▸ Stated task A:
Answer these questions about the Bay Bridge letter:
(i) What date is the letter dated?
(ii) What is the current estimated cost of the bridge project?
(iii) At what speed was the photo of the view taken from the Bay Bridge?
▸ Stated task B: Rewrite the Bay Bridge letter from "By Sohaskey" to "(original photo here)", changing "aglow" to "lit up".
**** Document section ****
Athletics Magazine

San Francisco? You Can’t Get There from Here

By Sohaskey

Well done is better than well said.
– Benjamin Franklin

San Francisco? You can’t get there from here

Sunset on the Bay Bridge, with San Francisco aglow in the background (original photo here)

18 February 2013

Dear Bay Area Toll Authority,

It’s not often I write an open – or for that matter a closed – letter to a government entity.  It feels too much like yelling at the TV.  But just this once I thought I’d make an exception… because as a current East Bay and former South Bay resident, I have a long-overdue plan to help ensure the San Francisco-Oakland Bay Bridge – with its new eastern span to be completed later this year – is the architectural marvel and civic masterpiece it deserves to be.  Besides, isn’t speaking up and making my voice heard the mark of a good Bay Area resident?

Don’t worry, I’m not writing to take you to task – as many Bay Area residents already have – for the project’s staggering and ever-escalating price tag (currently estimated at over $12 billion, making it the most expensive public works project in California history), nor for the fact that design and construction of the bridge’s Self-Anchored Suspension Tower has been outsourced to at least seven countries, chief among them China.  Though admittedly, these would provide solid starting points for a discussion of California’s enduringly inept bureaucracy.

Nope, I’m writing to you today as a runner, one who’s spent countless hours exploring the Bay Area’s myriad roads and trails on foot.  Fact is, the Bay Area’s calling card is its geographic, cultural, ethnic and socioeconomic diversity, and running provides ready access to that diversity as no other mode of transport can.  So my ongoing issue with the Bay Bridge is one not of unchecked excess but of glaring omission.  It’s a first-world problem, but here in the pedestrian-friendly Bay Area it’s also a conspicuous oversight.  It’s the lack of a Bay Bridge pedestrian/bike path extending from Oakland to San Francisco.

GG Bridge from Bay Bridge

It makes me blue to think that this view – shot from the Bay Bridge at 50 mph – is inaccessible by foot

Do you know what the East Bay, North Bay, South Bay, and City by the Bay all have in common?  It’s not a trick question.  The San Francisco Bay separates east from west, Oakland from San Francisco, A’s fan from Giants fan, Raiders fan from 49ers fan, future Warriors fan from former Warriors fan, and foggy from, well, foggier.  Several months ago, while the 49ers were flexing their muscles and the Raiders were regularly getting sand kicked in their face, the cheeky response to the question of “What separates the NFL’s best and worst teams?”  would have been “the San Francisco Bay.”  But as divisive as five miles of water can be (particularly during football season), it’s the Bay Bridge that physically connects and otherwise unifies the two sides of the bay.  Unless, of course, you’re on foot.
**** Given entries ****
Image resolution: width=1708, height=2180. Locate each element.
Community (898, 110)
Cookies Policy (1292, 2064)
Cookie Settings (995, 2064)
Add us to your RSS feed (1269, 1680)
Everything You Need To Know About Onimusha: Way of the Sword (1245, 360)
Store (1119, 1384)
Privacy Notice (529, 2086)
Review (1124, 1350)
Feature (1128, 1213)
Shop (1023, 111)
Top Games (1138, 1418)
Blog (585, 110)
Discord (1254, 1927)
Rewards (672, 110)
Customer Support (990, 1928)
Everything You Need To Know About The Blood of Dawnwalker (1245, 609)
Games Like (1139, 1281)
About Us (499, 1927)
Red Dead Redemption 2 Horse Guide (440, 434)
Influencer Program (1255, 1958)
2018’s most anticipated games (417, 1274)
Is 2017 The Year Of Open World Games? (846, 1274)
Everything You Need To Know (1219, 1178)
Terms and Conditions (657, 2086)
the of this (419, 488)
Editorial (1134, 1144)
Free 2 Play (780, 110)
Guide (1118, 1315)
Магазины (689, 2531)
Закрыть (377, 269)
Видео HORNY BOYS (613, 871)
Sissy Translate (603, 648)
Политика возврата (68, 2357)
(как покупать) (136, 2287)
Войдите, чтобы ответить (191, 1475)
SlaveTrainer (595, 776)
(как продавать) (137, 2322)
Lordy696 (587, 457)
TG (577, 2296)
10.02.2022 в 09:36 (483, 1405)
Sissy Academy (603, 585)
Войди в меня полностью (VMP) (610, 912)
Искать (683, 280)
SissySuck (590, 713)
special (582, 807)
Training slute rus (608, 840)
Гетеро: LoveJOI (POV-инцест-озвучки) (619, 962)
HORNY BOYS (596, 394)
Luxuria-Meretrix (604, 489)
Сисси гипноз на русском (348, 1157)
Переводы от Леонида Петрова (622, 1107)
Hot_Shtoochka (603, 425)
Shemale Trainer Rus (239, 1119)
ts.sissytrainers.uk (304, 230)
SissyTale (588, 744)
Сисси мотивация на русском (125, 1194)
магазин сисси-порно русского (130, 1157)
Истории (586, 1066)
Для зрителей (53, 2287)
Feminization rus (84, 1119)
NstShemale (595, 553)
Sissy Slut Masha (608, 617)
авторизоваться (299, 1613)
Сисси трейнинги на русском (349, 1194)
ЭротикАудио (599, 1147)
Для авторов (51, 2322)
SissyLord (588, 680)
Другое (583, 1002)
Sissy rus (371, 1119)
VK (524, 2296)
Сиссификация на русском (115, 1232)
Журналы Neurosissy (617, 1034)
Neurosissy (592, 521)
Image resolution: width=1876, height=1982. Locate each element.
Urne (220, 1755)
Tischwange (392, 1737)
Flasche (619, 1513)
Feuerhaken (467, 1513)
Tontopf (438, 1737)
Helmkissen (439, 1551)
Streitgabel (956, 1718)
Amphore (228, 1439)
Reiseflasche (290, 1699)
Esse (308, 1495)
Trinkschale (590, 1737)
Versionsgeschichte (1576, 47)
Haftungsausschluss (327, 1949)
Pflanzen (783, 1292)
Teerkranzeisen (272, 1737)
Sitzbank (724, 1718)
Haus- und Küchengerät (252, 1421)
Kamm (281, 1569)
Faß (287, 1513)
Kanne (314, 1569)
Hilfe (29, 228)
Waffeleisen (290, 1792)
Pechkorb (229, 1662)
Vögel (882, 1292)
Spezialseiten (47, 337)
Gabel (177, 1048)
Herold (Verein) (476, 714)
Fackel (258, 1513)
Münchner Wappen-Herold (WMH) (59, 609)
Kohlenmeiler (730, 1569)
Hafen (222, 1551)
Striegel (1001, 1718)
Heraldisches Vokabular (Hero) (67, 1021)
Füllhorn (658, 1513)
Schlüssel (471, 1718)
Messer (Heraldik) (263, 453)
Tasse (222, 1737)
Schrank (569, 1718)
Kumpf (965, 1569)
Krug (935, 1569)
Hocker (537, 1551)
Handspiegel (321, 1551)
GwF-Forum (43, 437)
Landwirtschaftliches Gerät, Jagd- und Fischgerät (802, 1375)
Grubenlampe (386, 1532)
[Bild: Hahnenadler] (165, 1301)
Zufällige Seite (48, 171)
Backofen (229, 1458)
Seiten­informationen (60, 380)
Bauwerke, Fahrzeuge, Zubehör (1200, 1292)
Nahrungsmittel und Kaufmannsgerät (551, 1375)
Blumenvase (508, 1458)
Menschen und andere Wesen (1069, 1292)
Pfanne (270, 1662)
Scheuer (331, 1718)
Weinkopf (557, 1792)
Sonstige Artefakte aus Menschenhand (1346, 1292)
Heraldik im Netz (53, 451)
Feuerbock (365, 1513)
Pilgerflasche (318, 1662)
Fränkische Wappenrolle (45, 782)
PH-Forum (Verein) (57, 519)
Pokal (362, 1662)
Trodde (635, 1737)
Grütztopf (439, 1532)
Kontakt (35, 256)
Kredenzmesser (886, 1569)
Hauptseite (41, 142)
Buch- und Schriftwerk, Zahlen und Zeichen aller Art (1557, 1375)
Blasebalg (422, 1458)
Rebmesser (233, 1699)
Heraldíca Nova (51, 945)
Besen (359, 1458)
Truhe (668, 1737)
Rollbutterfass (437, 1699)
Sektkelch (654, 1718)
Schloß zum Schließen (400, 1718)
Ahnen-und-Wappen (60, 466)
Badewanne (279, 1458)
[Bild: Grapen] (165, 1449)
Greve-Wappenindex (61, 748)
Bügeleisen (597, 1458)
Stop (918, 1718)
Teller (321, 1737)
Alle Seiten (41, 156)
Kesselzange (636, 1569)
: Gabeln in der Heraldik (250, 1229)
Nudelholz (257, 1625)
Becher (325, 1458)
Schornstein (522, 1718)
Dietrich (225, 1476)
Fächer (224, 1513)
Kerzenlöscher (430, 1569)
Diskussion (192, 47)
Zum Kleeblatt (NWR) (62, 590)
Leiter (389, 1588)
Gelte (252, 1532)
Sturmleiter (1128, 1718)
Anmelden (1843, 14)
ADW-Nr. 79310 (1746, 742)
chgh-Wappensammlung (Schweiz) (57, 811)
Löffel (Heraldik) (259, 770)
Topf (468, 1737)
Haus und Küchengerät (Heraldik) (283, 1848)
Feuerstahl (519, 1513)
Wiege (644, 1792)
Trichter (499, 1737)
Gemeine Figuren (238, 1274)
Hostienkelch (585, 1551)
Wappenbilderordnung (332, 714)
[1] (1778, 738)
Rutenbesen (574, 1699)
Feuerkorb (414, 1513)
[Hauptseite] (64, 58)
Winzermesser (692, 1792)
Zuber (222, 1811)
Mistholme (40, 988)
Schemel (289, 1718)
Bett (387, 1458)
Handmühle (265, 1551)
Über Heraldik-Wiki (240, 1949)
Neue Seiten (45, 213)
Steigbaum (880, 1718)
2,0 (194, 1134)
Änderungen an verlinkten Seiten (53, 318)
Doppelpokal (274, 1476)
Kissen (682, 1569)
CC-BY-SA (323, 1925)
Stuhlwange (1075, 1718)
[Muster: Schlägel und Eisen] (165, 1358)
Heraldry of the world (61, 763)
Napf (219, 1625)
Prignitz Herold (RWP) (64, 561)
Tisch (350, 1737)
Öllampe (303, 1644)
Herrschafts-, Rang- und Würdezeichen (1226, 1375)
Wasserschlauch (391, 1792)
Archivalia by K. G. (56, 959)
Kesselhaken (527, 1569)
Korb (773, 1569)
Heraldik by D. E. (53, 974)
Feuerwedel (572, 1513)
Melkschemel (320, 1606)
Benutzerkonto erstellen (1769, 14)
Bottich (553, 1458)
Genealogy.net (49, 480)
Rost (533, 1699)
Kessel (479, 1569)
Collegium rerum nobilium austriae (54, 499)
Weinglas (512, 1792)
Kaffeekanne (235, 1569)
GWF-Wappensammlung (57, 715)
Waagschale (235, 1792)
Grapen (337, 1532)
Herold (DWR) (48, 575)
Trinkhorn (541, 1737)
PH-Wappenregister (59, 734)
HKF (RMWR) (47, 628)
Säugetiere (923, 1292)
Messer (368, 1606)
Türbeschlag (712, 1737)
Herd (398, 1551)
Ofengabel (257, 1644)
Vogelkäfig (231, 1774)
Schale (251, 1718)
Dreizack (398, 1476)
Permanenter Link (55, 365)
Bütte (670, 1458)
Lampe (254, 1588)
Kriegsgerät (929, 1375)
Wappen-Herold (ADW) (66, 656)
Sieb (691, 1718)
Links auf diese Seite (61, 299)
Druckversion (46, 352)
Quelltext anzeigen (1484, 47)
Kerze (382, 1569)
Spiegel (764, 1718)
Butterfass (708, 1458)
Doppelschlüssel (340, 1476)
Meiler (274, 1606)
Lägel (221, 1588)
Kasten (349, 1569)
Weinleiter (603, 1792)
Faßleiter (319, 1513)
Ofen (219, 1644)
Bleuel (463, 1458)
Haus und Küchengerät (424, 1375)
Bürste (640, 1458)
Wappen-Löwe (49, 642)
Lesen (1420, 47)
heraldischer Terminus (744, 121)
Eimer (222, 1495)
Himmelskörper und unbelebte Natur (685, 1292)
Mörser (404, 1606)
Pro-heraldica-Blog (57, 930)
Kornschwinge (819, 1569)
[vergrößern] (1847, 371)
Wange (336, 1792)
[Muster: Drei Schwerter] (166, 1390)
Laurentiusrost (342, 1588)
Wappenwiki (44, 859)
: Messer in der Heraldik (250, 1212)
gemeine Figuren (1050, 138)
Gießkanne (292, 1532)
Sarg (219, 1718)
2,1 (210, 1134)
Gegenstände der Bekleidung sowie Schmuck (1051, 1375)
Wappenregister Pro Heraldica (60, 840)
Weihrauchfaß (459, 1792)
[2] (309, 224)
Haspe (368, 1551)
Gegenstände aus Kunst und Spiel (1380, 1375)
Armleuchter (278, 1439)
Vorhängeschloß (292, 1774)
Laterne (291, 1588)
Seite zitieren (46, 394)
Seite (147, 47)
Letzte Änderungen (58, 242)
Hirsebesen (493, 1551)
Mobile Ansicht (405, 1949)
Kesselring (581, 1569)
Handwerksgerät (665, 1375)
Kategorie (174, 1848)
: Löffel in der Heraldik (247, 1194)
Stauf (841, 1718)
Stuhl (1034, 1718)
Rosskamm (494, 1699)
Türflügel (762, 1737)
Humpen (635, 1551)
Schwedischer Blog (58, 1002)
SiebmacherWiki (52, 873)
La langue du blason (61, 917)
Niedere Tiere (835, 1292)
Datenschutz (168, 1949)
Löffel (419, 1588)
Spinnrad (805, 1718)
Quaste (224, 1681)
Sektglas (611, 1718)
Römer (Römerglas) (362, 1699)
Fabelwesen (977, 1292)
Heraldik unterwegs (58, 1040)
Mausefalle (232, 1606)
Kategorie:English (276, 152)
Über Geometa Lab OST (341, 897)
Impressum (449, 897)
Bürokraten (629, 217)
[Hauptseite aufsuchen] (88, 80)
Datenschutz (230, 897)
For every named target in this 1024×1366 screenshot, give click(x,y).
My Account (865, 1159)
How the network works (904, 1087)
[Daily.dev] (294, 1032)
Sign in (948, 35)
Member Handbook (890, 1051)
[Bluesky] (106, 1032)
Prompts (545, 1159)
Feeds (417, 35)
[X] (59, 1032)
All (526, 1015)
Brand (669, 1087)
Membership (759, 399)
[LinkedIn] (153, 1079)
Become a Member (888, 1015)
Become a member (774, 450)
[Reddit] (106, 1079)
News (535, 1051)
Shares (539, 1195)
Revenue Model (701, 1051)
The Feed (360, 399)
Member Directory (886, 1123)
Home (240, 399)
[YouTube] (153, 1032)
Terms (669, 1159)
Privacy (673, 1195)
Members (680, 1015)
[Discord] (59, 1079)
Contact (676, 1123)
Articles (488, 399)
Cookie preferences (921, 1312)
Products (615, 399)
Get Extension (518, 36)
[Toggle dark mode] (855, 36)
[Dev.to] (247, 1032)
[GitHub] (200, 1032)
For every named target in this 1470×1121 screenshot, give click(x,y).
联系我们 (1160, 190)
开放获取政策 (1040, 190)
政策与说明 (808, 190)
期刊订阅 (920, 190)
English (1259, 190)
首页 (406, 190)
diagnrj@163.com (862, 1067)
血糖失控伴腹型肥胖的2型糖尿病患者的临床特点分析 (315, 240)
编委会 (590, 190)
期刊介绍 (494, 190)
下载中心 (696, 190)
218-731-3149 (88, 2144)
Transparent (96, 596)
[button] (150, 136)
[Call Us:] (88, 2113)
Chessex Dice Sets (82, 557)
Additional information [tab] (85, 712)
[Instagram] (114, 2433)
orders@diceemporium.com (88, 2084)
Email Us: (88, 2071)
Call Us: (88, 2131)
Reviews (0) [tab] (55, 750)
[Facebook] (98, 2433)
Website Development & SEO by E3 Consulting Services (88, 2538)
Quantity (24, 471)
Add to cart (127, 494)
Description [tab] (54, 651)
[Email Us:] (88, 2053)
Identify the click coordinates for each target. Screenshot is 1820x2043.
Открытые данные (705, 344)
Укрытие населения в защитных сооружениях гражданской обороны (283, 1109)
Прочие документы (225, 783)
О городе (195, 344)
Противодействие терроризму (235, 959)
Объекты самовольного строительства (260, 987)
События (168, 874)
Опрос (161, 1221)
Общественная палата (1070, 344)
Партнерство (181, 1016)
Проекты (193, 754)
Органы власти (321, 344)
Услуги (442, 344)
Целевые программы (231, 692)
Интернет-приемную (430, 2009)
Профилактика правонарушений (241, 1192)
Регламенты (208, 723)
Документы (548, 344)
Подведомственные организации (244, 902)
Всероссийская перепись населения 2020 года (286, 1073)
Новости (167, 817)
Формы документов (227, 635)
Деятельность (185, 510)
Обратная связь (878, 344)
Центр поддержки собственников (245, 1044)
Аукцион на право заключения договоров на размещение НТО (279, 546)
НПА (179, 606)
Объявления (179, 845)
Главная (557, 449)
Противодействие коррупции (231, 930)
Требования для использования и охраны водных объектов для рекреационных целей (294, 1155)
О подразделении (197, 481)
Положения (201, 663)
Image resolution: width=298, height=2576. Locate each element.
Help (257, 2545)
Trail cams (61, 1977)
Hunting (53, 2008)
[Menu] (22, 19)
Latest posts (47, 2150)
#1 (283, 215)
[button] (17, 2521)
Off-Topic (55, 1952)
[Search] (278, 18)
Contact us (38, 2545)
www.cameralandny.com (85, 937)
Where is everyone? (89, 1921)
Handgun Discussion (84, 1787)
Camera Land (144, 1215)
****
▸ Task output A:
(i) 18 February 2013
(ii) Over $12 billion
(iii) 50 mph

▸ Task output B:
By Sohaskey

Well done is better than well said.
– Benjamin Franklin

San Francisco? You can’t get there from here

Sunset on the Bay Bridge, with San Francisco lit up in the background (original photo here)